▶ **TASK STATEMENT**
Locate every line in the items below that contains the string "each", and copy those lines in full.

▶ **MATERIAL FOR THIS TASK**

━━━

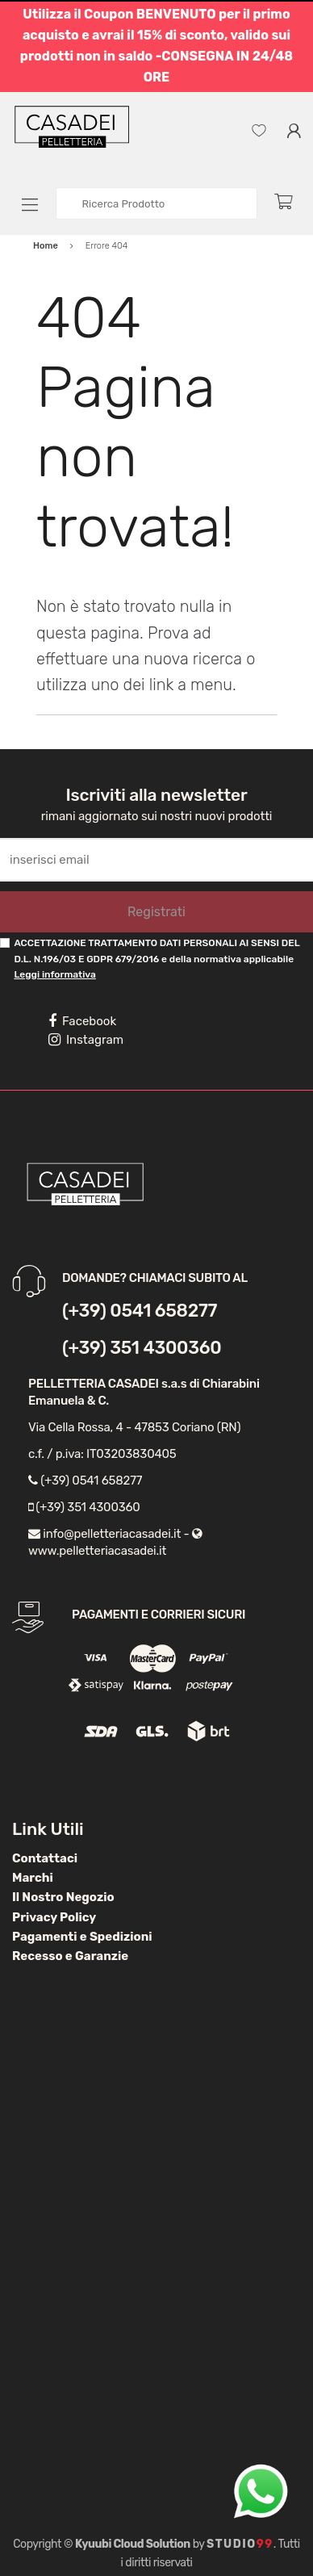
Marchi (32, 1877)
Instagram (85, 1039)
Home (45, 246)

━━━

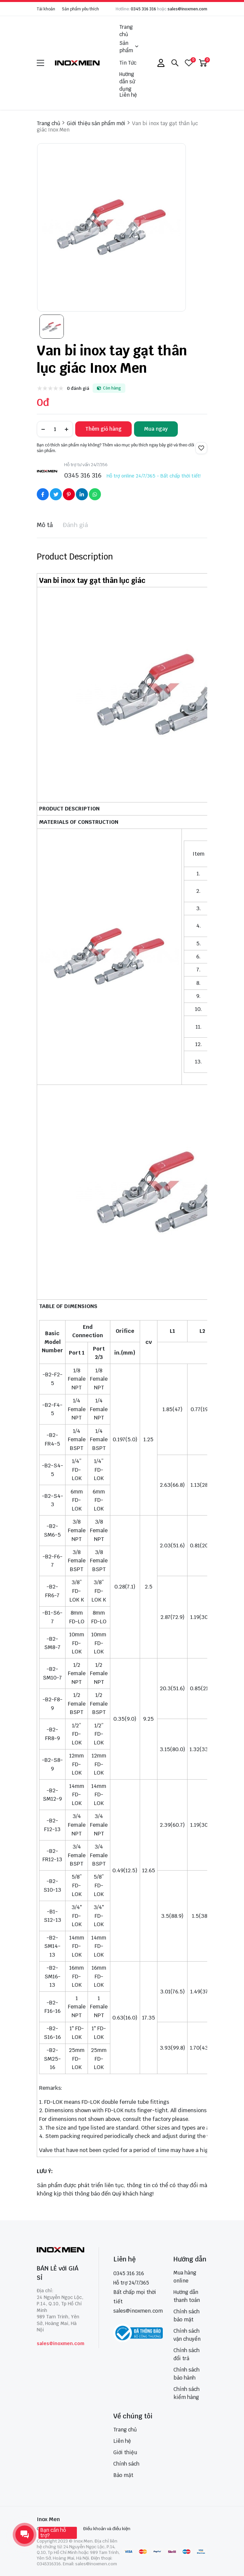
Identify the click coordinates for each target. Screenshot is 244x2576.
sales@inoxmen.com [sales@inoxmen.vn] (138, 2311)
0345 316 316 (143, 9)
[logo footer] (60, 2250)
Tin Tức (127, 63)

━━━

▶ **SOLVED EXERCISE**
Identify the click coordinates for each target. Screenshot is 244x2576.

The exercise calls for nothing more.